Data entries:

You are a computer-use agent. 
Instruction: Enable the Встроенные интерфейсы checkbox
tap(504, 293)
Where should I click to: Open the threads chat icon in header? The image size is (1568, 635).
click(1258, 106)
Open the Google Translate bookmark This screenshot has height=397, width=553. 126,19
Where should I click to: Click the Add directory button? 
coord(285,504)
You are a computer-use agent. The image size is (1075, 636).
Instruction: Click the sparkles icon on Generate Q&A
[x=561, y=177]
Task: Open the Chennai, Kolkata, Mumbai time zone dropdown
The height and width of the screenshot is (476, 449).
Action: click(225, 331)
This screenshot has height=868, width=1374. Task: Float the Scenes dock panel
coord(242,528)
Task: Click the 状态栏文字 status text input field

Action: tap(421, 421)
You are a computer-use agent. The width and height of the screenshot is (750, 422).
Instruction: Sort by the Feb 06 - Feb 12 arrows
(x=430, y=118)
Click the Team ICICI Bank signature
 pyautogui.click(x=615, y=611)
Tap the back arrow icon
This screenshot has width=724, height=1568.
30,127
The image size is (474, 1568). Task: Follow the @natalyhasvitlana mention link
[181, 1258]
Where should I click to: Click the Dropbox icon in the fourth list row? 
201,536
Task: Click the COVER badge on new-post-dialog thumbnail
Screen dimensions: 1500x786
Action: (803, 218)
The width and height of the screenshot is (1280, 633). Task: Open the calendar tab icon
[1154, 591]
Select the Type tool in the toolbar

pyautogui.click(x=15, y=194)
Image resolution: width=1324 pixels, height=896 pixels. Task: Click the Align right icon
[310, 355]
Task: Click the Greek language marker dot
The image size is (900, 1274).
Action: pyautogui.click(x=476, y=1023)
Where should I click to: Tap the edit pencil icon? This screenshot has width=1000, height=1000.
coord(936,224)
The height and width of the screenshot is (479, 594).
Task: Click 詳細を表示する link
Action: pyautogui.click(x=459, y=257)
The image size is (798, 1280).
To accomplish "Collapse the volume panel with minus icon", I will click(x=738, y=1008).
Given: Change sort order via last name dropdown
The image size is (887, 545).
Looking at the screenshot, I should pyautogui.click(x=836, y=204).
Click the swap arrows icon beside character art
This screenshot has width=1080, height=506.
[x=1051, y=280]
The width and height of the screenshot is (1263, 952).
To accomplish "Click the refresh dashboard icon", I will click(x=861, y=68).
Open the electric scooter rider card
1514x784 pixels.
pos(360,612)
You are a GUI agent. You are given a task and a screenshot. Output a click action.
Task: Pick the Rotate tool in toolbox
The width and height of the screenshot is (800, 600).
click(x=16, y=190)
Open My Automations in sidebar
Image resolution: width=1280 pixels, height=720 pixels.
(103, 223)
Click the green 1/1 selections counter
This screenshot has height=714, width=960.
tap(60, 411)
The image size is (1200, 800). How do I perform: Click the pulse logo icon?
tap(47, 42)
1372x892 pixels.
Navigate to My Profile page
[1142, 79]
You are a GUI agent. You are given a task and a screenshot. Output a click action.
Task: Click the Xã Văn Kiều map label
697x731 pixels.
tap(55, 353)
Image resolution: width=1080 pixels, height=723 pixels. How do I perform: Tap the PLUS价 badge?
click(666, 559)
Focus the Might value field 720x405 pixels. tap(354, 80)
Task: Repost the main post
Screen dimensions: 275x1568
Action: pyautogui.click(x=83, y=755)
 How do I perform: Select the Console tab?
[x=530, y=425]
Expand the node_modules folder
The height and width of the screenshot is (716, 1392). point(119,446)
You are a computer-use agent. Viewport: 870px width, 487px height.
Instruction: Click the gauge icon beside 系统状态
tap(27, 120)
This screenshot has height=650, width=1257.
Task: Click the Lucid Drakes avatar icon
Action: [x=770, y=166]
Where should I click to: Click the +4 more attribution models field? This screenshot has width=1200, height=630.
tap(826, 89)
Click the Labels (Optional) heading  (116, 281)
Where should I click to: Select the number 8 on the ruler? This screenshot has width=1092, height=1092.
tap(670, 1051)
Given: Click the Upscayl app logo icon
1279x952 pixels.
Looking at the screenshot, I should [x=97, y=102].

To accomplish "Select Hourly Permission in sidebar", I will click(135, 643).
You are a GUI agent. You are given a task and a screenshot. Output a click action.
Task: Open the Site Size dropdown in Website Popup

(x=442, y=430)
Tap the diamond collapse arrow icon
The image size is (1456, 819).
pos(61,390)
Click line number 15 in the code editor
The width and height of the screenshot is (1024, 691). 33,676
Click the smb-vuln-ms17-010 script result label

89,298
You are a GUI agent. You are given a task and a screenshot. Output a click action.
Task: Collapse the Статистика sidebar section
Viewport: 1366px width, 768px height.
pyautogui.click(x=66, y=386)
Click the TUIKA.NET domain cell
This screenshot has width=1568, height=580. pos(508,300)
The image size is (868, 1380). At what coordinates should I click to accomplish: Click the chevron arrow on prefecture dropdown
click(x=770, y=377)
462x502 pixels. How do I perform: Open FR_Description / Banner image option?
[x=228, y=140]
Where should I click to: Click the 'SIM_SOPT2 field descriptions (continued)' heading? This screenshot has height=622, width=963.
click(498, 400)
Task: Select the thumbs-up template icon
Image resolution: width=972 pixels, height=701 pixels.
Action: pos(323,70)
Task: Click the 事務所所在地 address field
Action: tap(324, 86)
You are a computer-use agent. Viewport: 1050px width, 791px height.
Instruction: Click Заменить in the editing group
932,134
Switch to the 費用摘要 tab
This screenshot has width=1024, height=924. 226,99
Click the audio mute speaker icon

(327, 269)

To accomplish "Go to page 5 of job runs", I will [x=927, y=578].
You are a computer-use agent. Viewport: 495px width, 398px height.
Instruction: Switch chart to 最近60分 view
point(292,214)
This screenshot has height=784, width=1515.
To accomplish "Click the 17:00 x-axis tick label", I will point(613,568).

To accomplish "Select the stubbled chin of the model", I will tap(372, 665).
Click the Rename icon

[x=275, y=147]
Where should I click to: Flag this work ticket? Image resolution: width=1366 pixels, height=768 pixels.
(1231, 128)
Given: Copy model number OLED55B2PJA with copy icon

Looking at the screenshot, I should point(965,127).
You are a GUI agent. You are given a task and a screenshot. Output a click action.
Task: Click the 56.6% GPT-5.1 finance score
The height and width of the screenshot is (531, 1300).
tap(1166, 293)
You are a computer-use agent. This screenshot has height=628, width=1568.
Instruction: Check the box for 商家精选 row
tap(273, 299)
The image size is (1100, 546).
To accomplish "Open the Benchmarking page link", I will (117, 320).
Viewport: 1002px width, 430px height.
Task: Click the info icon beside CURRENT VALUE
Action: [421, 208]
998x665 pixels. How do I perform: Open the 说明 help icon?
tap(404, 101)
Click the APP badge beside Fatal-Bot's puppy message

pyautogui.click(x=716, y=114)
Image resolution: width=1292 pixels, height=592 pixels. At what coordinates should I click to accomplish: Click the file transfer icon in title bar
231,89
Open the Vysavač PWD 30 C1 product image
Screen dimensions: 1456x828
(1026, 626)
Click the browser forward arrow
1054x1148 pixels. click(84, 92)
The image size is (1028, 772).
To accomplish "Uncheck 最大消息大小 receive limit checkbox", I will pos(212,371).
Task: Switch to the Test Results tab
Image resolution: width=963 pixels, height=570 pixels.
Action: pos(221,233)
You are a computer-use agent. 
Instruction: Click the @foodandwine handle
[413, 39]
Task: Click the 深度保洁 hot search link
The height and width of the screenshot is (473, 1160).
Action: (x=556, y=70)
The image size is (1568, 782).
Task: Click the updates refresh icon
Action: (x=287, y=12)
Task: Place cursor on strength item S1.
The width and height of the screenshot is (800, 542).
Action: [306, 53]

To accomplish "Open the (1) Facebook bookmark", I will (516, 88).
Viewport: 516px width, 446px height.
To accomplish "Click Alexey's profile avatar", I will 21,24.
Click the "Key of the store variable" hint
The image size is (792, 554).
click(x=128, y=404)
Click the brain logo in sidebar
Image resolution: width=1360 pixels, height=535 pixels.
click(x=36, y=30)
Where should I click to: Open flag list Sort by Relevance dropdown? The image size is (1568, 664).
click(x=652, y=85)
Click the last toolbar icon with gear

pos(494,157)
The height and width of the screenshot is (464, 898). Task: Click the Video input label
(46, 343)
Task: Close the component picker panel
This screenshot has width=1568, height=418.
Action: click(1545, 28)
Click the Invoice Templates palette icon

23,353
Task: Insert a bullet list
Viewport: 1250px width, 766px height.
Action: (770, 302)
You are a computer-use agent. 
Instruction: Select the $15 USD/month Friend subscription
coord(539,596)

• _TASK REQUIREMENTS_:
Beginning at the top of the data, please return every line until and including the line containing "The image size is (798, 1280).", copied exactly, and nothing past it.

• _ANSWER BOX_:
You are a computer-use agent. 
Instruction: Enable the Встроенные интерфейсы checkbox
tap(504, 293)
Where should I click to: Open the threads chat icon in header? The image size is (1568, 635).
click(1258, 106)
Open the Google Translate bookmark This screenshot has height=397, width=553. 126,19
Where should I click to: Click the Add directory button? 
coord(285,504)
You are a computer-use agent. The image size is (1075, 636).
Instruction: Click the sparkles icon on Generate Q&A
[x=561, y=177]
Task: Open the Chennai, Kolkata, Mumbai time zone dropdown
The height and width of the screenshot is (476, 449).
Action: click(225, 331)
This screenshot has height=868, width=1374. Task: Float the Scenes dock panel
coord(242,528)
Task: Click the 状态栏文字 status text input field

Action: tap(421, 421)
You are a computer-use agent. The width and height of the screenshot is (750, 422).
Instruction: Sort by the Feb 06 - Feb 12 arrows
(x=430, y=118)
Click the Team ICICI Bank signature
 pyautogui.click(x=615, y=611)
Tap the back arrow icon
This screenshot has width=724, height=1568.
30,127
The image size is (474, 1568). Task: Follow the @natalyhasvitlana mention link
[181, 1258]
Where should I click to: Click the Dropbox icon in the fourth list row? 
201,536
Task: Click the COVER badge on new-post-dialog thumbnail
Screen dimensions: 1500x786
Action: (803, 218)
The width and height of the screenshot is (1280, 633). Task: Open the calendar tab icon
[1154, 591]
Select the Type tool in the toolbar

pyautogui.click(x=15, y=194)
Image resolution: width=1324 pixels, height=896 pixels. Task: Click the Align right icon
[310, 355]
Task: Click the Greek language marker dot
The image size is (900, 1274).
Action: pyautogui.click(x=476, y=1023)
Where should I click to: Tap the edit pencil icon? This screenshot has width=1000, height=1000.
coord(936,224)
The height and width of the screenshot is (479, 594).
Task: Click 詳細を表示する link
Action: pyautogui.click(x=459, y=257)
The image size is (798, 1280).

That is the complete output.